- Original film poster
- Directed by: John Gilling
- Screenplay by: John Gilling Islin Auster (story)
- Produced by: Max Varnel
- Starring: Rhonda Fleming Juma Macdonald Carey Earl Cameron
- Cinematography: Ted Moore
- Music by: George Melachrino
- Production company: Warwick Films
- Distributed by: Columbia Pictures
- Release date: November 1956 (US);
- Running time: 85 minutes
- Country: United Kingdom
- Language: English
- Budget: £121,093

= Odongo =

Odongo (also known as Odongo Adventure on the African Frontier) is a 1956 British African adventure CinemaScope drama film directed by John Gilling and starring Rhonda Fleming, Macdonald Carey and Juma. It was written by Gilling from a story by Islin Auster and produced by Warwick Films It concerns a white hunter who falls in love with a vet in Kenya.

==Plot==

Pamela, a veterinarian from Pittsburgh, comes to Kenya to work on big-game hunter Steve Stratton's farm. He was expecting a man and doesn't want her there.

The exotic animals Steve hunts and collects are precious to young native Odongo, who is employed by him. When another worker, Walla, is fired, he attacks Odongo, whose pet chimp comes to his rescue. Steve threatens to send the chimp to a zoo.

Odongo misses on purpose during a safari when Steve orders him to shoot an impala. Steve also saves Pam from a charging rhino and hopes she will leave. But his attitude softens after Pam delivers a native's baby and is given a rare animal as a reward.

The angry Walla frees all of the animals from their pens and starts a fire. Odongo is accused by Steve, then is taken hostage by Walla and pushed from a cliff into crocodile-filled waters. Steve jumps in to save him, while Walla fatally encounters one of Odongo's animals while trying to escape. Pamela agrees to stay.

==Cast==
- Rhonda Fleming as Pamela Muir
- Macdonald Carey as Steve Stratton
- Juma as Odongo
- Eleanor Summerfield as Celia Watford
- Francis de Wolff as George Watford
- Leonard Sachs as Game Warden
- Earl Cameron as Hassan
- Dan Jackson as Walla
- Michael Caridia as Lester Watford
- Errol John as Mr Bawa
- Paul Hardtmuth as Mohammed
- Bartholomew Sketch as Leni
- Lionel Ngakane as Leni's brother

==Production==
According to Filmink the movie was a slight departure from the typical product of Warwick Films being "a romance rather than an action movie."

==Reception==
The Monthly Film Bulletin wrote: "Some good animal photography fails to compensate for the stereotyped story, the course of which can be predicted after the first ten minutes, Rhonda Fleming seems a very improbable veterinary surgeon, although she looks quite decorative. Juma, the young African player, has an engaging personality and apparently a way with animals."

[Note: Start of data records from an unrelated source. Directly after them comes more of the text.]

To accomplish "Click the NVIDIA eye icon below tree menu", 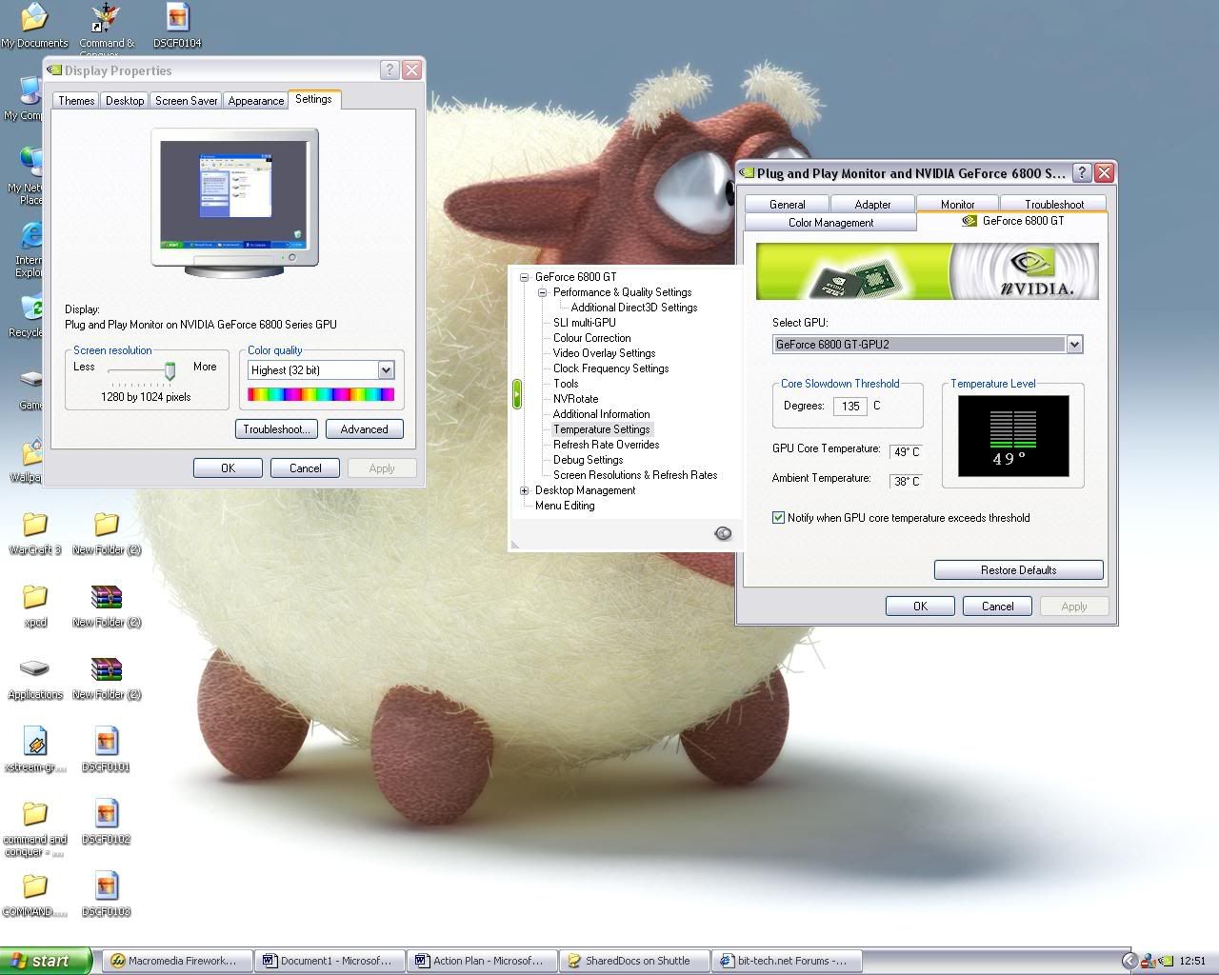I will point(723,533).
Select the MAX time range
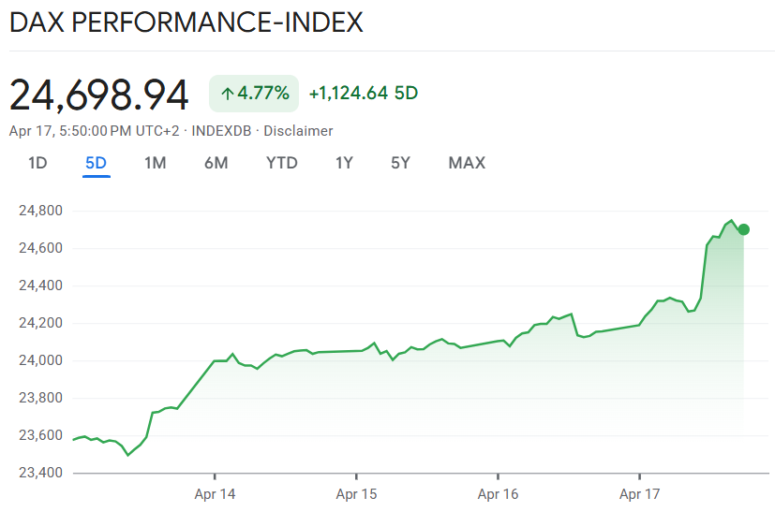This screenshot has width=775, height=512. tap(467, 163)
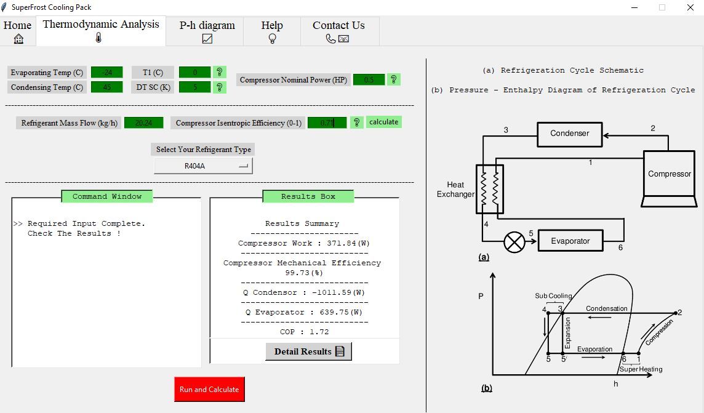Click the Evaporating Temp input field
This screenshot has height=413, width=704.
pos(106,72)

Kine Weekly wrote: "The picture introduces all the old gimmicks – the heroine has many near squeaks and there is an inevitable stampede towards the finish – but realistic backgrounds and detail give the overall an exciting look. Juma acts with considerable power and feeling for one so young and is an entertainment in himself as Odongo, Rhonda Fleming makes a ravishing Pamela and Macdonald Carey smoothly registers as Steve. Eleanor Summerfield grossly exaggerates as the twittering Celia, but happily. Ugly Puss, the chimpanzee, does its stuff. And finally, a word for CinemaScope and Technicolor: they put essential gloss on unblushing Boys' Own Paper."

Variety wrote: "There is little new in this latest East African story, although the main events are set on an animal farm Instead of in a jungle. There is the dour white hunter, his faithful aides personified in the form of a youthful African, and the customary long shots of wild animal life, Hungry crocs, charging rhinos and trumpeting elephants provide the stereotyped hazards of the jungle. Besides Juma, the scene stealing colored boy, is a mischievous chimp, whose antics are surefire for laughs. The whole makes for good all-round entertainment, although supplying few novelty angles."